Uwe Müller
Wenn der Musikverein Regensburg dieser Tage auf sein 150jähriges Bestehen zurückblicken kann, so ist das natürlich ein berechtigter Grund zu Freude und Stolz. Eine solch lange Zeit das Musikleben einer Stadt maßgeblich mitgestaltet zu haben, ist eine großartige Leistung. Über das Freudestrahlen werden sich aber wohl auch einige Sorgenfalten legen, wenn man den Stellenwert der Kammermusik (als Schwerpunkt der Musikvereins-Konzerte) in der heutigen Zeit mit ihrer Vorliebe für Großprojekte, aufregende Ereignisse und effektvoll inszenierte Events berücksichtigt.
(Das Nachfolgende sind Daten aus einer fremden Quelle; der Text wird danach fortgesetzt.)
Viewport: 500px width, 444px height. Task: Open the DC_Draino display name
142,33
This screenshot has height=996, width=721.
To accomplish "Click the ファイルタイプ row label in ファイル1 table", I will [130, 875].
Beethovens späte Quartette, gespielt vom besten Streichquartett, würden wohl weit weniger Zuschauer von Chips und Couch weglocken als Sinfonik von Schubert, Brahms oder Rachmaninow mit einem günstig aus Osteuropa eingekauften Orchester bei dreifachem Eintrittspreis. Dabei geht es, nota bene, nicht um einen Vergleich der verschiedenen, berechtigten Angebote, sondern der Nachfrage.
Es ist wohl unbestritten (vielleicht zu wenig bekannt?), daß im Vergleich zur Orchesterliteratur die Kammermusik wesentlich höhere Anforderungen an die Interpreten stellt, einen viel engeren Kontakt zwischen Musikern und Publikum ermöglicht und für die Komponisten oft zu einer Art Bekenntnismusik wurde, in der sie unabhängig von äußeren Zwängen ihr Eigenstes auszudrücken vermochten. Bennoch ist der Zustrom zu Kammerkonzerten in der Regel nicht überwältigend. Vielleicht gelingt es dem Musikverein noch mehr als bisher, dem Regensburger Publikum diese Kostbarkeiten schmackhaft zu machen. Durch die Ausdehnung auch auf Kammerorchesterkonzerte könnte z. B. das Repertoire vor allem mit Musik des Barock und der Moderne bereichert werden. Allerdings würde damit auch das Budget ausgedehnt ...
Der Musikverein hat in der Vergangenheit durch seine Anpassungsfähigkeit auf veränderte, z. T. widrige Umstände geschickt reagieren können, so daß ich zuversichtlich bin, daß er auch in den kommenden 150 Jahren seine wertvollen Beiträge zum Regensburger Musikleben beisteuern wird.